*Task instructions*. Among the entries below, find every line that has "computer" and pull it out.

(Data supplied)

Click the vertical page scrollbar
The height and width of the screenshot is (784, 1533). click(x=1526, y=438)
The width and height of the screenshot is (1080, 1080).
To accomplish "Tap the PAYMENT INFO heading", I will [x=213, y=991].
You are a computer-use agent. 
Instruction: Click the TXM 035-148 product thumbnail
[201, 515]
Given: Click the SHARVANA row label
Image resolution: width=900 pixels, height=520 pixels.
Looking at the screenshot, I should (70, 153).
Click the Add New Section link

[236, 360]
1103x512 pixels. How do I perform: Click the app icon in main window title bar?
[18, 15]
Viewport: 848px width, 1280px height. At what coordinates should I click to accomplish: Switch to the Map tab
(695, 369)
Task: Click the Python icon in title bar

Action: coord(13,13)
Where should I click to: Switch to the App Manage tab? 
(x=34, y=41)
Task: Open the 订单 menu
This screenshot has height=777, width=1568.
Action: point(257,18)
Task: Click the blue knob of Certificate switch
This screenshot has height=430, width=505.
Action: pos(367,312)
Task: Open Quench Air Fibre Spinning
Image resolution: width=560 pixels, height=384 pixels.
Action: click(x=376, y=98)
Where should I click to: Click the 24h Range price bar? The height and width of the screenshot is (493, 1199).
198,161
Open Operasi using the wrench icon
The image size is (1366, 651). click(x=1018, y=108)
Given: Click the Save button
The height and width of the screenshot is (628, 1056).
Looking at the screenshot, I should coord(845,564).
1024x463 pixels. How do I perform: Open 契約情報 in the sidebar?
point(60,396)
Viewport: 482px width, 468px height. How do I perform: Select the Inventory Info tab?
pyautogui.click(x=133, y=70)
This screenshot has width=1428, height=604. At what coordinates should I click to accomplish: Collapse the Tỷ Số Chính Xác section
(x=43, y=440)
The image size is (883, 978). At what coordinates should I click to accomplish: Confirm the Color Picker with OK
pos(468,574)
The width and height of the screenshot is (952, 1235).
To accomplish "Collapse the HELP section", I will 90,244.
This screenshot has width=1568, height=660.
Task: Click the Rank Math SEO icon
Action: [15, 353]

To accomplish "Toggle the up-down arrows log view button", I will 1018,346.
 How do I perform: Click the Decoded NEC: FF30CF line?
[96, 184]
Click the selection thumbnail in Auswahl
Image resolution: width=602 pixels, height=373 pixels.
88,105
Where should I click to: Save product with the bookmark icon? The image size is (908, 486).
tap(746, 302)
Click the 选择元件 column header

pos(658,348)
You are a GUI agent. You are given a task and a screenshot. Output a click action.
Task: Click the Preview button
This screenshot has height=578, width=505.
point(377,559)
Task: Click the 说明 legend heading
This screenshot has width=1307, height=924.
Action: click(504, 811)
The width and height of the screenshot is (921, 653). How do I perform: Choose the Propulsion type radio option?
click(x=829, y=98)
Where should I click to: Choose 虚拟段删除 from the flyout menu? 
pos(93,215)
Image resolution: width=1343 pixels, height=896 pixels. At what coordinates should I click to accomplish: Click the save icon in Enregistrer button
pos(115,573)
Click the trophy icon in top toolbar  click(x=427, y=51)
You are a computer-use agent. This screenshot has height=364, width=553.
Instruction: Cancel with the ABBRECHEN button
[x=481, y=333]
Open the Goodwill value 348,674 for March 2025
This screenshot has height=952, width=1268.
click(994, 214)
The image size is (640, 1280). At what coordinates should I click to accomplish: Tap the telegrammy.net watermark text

(End Data supplied)

*Written solution*.
You are a computer-use agent. 
You are a computer-use agent. This screenshot has height=364, width=553.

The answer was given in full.